In a quick read, this newsletter highlights the week’s breaking news in Artificial Intelligence, a new laser application, new technology to identify invisible wounds in the brain and a soaring job market for the technology that no one understands but everybody wants, healthcare blockchain.
A study from the University of Nottingham, England, reports that AI in healthcare technology is a critical part in the development of tools that predict risk of early death due to a chronic disease. Led by Assistant Professor of Epidemiology and Data Science, Dr. Stephen Weng, a team of doctors and data scientists have developed and tested computer-based algorithms to build new premature-death-risk prediction models. In earlier tests, the team determined that using four dissimilar AI algorithms (random forest, logistic regression, gradient boosting and neural networks) was superior to predicting cardiovascular disease over earlier established predictions. Nottingham’s computer-based ‘machine learning’ study was performed on a large middle-aged population.
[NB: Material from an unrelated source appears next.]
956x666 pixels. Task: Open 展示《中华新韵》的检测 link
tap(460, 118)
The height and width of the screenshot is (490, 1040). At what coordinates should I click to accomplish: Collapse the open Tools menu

Variables used on the test included clinical and lifestyle traits; daily dietary intake of meat, vegetables and fruit; demographic features; and biometric factors for every assessed individual.
The prediction in 2018 that blockchain technology development would be the number one emerging job has come to fruition. Distributed ledger technology is coming out of pilot-mode and into real-world operation. Popular job boards are reporting soaring demand for software engineers with blockchain skills, seeing a ninety percent increase in blockchain, bitcoin and cryptocurrency technology. Blockchain is poised to have a major impact on healthcare information technology, as well as almost every industry. This innovative technology is being compared to the first wave of the internet.
Laser healthcare technology allows analysis of the metabolic behavior of cancer cells using laser light and high-frequency ultrasonic sensing. To determine the specific treatment needed for a cancer patient, the traits of the patient’s cancer cells must be known. Up until now, the process of isolating and analyzing cancer cells has been inefficient and time consuming, delaying possible treatment for the patient. Previous efforts such as PET scans and fluorescent dyes have limited value, and the earlier analysis of cancer cells through oxygen sensors could only be performed on small quantities of cells over an inefficient time frame. Laser technology, PAM (photoacoustic microscopy), improves the oxygen sensor analysis by two orders of magnitude. The laser light generates vibrations in the polyp and produces images of tissue, blood vessels and cells. PAM allows doctors to pigeonhole specific cells and use a laser wavelength that hemoglobin can absorb and convert to sound. The doctor, to determine oxygenation, ‘listens’ to the sound made by the sample when it is illuminated by the laser. The sound, SCM-PAM (single-cell metabolic photoacoustic microscopy), calculates the OCR (oxygen consumption rate) of the cancer cells providing doctors with good quality information to determine cancer prognosis and therapy.
In other healthcare technology news, just after President Trump’s edict ordering government agencies to earmark funds for innovative healthcare AI programs, CMS launched a $1.65 million challenge to develop a comprehensible AI tool. The brief requires the development of an AI program that predicts patients’ healthcare results, adverse incidents and decrease the administrative duties of doctors. Competitors must demonstrate “how neural networks and deep learning will predict unplanned hospital and skilled nursing facility (SNF) admissions and adverse events”. Applications for the one-year $1.65 million Artificial Intelligence Health Outcomes Challenge are due on June 18, 2019. Twenty applicants will be chosen to participate in stage one of the competition that starts on July 19, 2019. By driving predictive analytics, one of the most critical results expected is to ensure that AI is clearly understandable by physicians and staff at the forefront.
In other healthcare technology news, an emerging healthcare technology has been reported. Diffusion Tensor Imaging (DTI) uses a specific approach to diagnose traumatic brain injury (TBI). DTI detects invisible wounds that do not show up on a standard MRI. Rigorous activity, for example military training and service, sports training, playing sports, a child’s energetic play or just a fall can cause mild TBI. Without external evidence, the injured party may feel they are fine and just need rest. However, certain symptoms that persist require medical attention:
- Dizziness, loss of balance
- Depression, headaches
- Poor concentration, memory loss
MRI and CT scans cannot detect a hidden brain injury. DTI is used to observe the brain’s water molecules that flow along the nerve fibers. A distorted or deformed water path represents the invisible wound. DTI technology is being developed as a tool to further understand TBI and concussions on a molecular level.